I wonder if anyone can help me with this simple problem I have as art of my school project..
I am trying to turn an electrical current on and off down a wire via a wireless signal on a key fob.
The cable is connected to a light. All I need to do is switch it on and off -remotely. Yes, I have seen remote light dimmers, but all I need to do is switch the light on and off (not dim) and make the circuit as cheap and easy as possible.
Can anyone tell me what the simple circuit diagram should look like, and what components need to be on the pcb etc?
Plus if anyone can - what the circuit in the key fob should look like.
"voodoochile" wrote in news:LaZvg.2076$ firstname.lastname@example.org:
If you can't do it already, how do you justify your insistence that it is simple?
Does it have to be secure from misfiring from other sources of signals? Does it have to work round corners or through walls, or are you ok with line-of-sight?
And JeffM, you're a moron, I have some sympathy with your reason for posting but all you seem to do is show up like a dumb policeman. Some things are worth it, like that apparently deliberate attenpt to infect people with Redlof virus in that other post, but if you're going to slap a newcomer in the face you might at least offer something contructive and on topic. You didn't even suggest he might cross-post instead of multipost, let alone have something to say about his subject.

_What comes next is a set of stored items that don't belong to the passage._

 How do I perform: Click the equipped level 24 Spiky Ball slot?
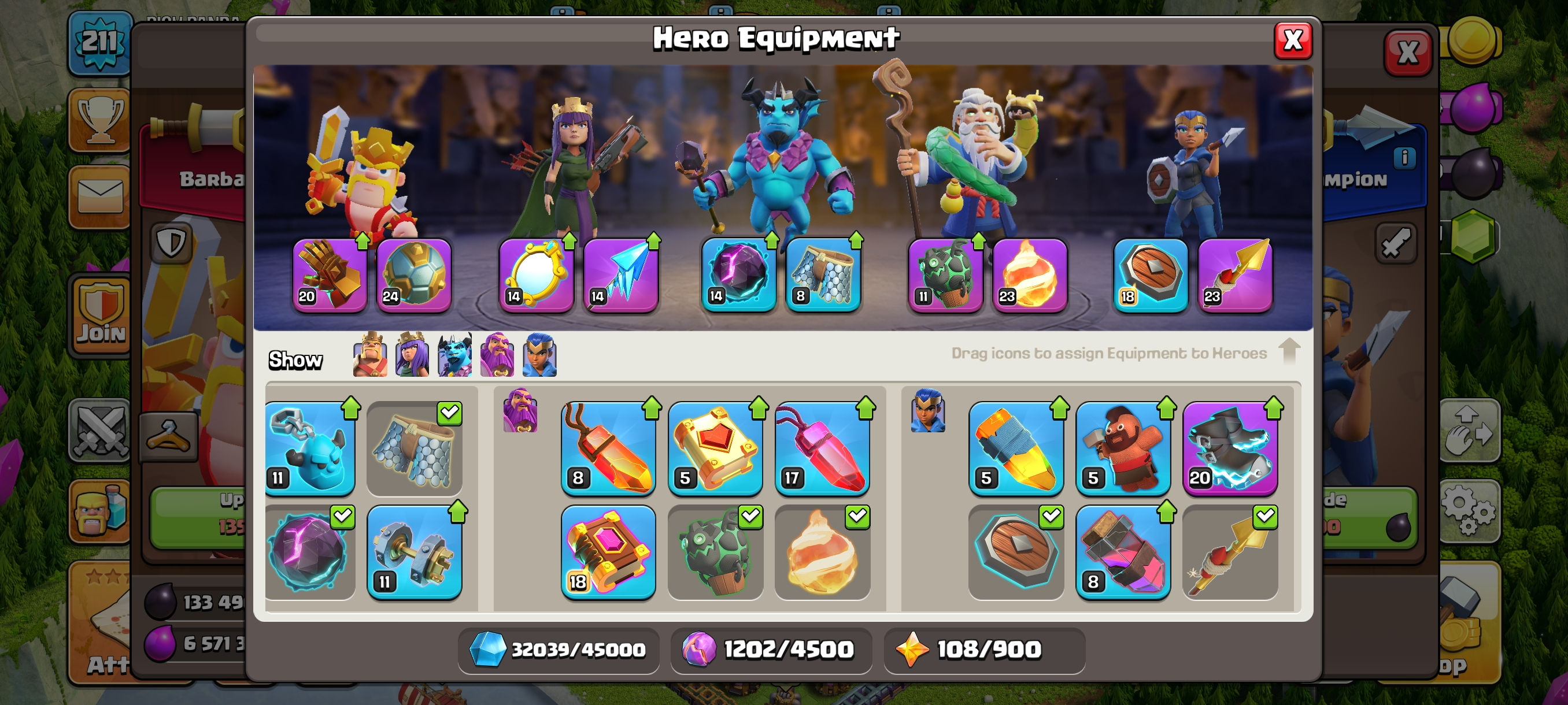[x=414, y=276]
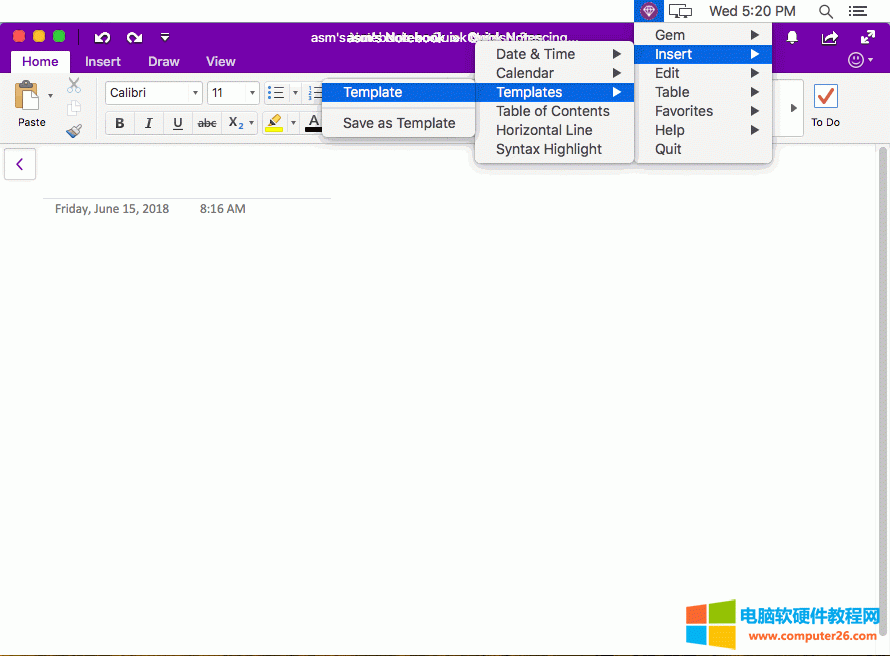The width and height of the screenshot is (890, 656).
Task: Click the yellow text highlight color button
Action: click(x=275, y=124)
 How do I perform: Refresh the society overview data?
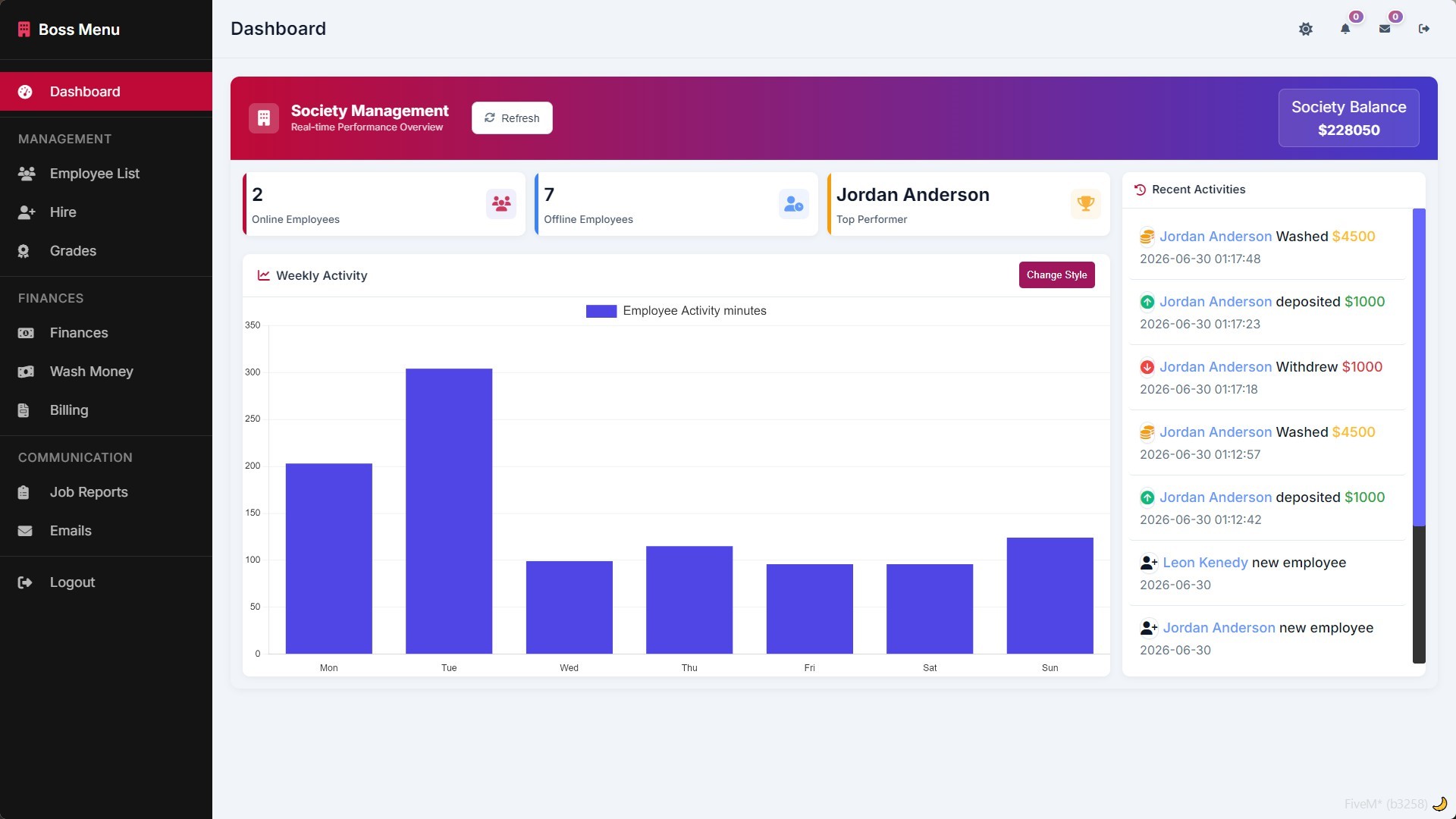pyautogui.click(x=512, y=118)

"voodoochile" wrote in news:PA2wg.100$ email@example.com:
Ok I'll make the starting assumption that this is an educational thing to be a proof of concept, so the simplest possible answer is ok, you can see its weaknesses and move to better ideas from there.

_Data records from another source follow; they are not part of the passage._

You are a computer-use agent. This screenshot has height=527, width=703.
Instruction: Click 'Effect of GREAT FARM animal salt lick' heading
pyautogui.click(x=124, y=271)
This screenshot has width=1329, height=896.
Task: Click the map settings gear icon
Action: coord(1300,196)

(Btw, if you reply like this, below the quoted text, it's clearer. Unlike email, many people might answer, so this way it's clearer to read from top down.)
If you're switching a light, you can maybe get away with using light itself as a switch if the main light does not flood your sensor. The keyfob in this case need have nothing but a baterry, a switch, a resitor and an LED chosen for narrow viewing angle and high brightness. The sensor would be a phototransistor (to save you needing another transistor as a gain stage) with a coloured filter over the front to match the wavelength of your LED. The phototransistor output would trigger a bistable circuit to latch the off/on state, and output to a triac to control the lamp current. (That's assuming it's mains current you're switching, which could be a wrong assumption for a basic educational project, but never mind..)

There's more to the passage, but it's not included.